We have created an ontology for protein features in order to facilitate integration of protein feature annotations provided by a growing number of methods from around the world. An ontology is a controlled vocabulary composed of types (terms with synonyms) and the relations that hold between them. This allows two things: first, a standardization of the terms that are used, allowing ‘like’ annotations to be identified and, second, the relationships allow automatic inferences to be drawn between annotation types. Computer programs will know that the extramembrane region and the intramembrane region are both part_of the membrane_structure and in turn, they are all structural_regions alongside polypeptide_secondary_structures, such as helices and beta_strands, allowing inferences on the exact structure and cellular location to be drawn. An initial use of the Protein Feature Ontology is illustrated by the BioSapiens Network of Excellence. A major goal of the consortium is to provide a ‘virtual centre for annotation’ and as part of this, an ontology is needed on which to base the annotations. The implementation of this ontology has allowed the annotations collected by the BioSapiens partners to be clustered and manipulated to provide greater biological meaning. The creation of this resource provides biologists, biochemists and bioinformaticists with a united view of all available annotations; so that reliability of data/annotations can be better assessed.
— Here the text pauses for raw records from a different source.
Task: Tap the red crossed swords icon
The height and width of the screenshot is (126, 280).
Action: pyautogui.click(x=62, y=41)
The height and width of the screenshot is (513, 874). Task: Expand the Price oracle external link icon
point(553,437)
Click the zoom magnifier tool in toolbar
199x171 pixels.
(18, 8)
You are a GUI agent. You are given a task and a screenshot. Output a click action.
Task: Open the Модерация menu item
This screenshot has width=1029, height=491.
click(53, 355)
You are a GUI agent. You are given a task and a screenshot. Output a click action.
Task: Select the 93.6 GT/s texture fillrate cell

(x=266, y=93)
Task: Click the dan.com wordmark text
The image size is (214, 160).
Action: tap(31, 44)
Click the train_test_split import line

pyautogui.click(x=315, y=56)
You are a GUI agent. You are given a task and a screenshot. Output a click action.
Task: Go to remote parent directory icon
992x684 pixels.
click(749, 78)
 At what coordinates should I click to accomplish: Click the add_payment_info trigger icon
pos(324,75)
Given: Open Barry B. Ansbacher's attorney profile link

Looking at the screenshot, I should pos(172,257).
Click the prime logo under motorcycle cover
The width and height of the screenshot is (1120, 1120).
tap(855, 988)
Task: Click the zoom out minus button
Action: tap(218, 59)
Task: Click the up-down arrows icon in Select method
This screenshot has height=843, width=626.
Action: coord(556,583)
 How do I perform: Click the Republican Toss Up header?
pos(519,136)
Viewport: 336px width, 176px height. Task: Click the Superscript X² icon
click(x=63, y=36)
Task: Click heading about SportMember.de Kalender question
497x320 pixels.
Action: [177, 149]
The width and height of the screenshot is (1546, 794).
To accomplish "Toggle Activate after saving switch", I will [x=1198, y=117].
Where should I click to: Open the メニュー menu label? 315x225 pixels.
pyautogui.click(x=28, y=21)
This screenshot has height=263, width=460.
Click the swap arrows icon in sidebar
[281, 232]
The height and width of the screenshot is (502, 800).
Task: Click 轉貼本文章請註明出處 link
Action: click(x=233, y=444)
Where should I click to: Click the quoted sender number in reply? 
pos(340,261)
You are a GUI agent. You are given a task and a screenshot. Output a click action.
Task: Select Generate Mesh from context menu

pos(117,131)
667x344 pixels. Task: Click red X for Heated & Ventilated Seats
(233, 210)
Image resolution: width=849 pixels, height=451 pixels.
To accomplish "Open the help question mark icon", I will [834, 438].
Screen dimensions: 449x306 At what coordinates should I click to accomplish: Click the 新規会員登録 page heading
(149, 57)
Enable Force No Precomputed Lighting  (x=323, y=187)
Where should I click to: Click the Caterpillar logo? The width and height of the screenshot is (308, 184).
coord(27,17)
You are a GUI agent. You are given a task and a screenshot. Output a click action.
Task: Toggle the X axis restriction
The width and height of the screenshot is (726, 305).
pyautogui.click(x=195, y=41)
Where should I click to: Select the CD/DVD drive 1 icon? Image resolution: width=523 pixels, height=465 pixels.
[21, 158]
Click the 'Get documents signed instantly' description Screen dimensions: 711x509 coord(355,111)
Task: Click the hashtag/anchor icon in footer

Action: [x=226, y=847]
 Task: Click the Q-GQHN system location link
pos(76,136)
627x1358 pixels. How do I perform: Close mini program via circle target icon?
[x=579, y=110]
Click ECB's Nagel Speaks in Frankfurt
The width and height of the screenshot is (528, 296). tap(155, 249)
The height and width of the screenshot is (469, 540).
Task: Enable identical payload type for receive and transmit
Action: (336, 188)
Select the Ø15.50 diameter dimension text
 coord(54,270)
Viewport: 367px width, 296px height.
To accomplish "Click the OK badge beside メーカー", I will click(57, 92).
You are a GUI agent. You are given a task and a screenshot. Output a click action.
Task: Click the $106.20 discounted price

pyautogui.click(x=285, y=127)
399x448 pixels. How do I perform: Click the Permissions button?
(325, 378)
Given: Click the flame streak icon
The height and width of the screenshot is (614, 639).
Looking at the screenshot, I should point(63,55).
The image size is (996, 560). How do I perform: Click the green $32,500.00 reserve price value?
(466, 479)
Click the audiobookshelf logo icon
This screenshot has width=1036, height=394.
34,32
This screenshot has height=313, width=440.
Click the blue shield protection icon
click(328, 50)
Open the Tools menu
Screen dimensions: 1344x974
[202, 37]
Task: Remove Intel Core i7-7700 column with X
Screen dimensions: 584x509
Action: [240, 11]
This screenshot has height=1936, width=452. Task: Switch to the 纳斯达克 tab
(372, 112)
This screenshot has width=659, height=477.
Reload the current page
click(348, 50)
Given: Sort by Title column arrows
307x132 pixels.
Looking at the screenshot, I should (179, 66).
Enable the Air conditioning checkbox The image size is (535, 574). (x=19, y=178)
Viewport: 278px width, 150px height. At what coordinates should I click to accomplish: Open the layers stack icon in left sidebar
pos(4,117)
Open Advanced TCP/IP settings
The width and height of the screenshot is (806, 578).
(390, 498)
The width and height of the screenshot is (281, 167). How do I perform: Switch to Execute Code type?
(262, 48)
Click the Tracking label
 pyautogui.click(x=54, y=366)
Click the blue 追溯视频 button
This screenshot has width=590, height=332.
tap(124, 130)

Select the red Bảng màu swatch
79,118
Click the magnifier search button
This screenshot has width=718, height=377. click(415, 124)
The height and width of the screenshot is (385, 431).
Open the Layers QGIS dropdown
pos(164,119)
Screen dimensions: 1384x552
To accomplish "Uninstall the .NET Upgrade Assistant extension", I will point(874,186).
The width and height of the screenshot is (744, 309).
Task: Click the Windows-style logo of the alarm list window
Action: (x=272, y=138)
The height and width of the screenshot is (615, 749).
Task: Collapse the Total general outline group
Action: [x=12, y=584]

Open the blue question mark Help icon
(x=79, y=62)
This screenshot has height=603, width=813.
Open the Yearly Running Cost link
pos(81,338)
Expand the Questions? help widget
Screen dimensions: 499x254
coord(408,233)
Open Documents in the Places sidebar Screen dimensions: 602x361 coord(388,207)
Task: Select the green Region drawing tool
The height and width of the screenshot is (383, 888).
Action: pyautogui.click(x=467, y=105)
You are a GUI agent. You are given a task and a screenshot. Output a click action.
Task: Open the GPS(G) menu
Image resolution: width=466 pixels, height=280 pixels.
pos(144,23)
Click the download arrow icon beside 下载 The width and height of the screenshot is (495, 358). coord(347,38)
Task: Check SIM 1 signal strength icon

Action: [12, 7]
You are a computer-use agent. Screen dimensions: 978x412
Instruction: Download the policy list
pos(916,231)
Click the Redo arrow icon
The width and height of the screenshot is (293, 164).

We have advertized the ontology by showing its use in one particular project, the integration of terms within the BioSapiens Network of Excellence; however, outside the scope of this project this ontology can provide a common language for any method or database providing protein feature annotations.
The authors would like to gratefully thank the input from Eugene Kulesha, Andy Jenkinson, all participants of the ontology workshop held in February 2007 and all participants of the BioSapiens Network of Excellence.
Funding: This work was completed as part of the BioSapiens Network of Excellence, European Commission within its FP6 Programme, under the thematic area ‘Life sciences, genomics and biotechnology for health,’ contract number LHSG-CT-2003-503265.
Conflict of Interest: none declared.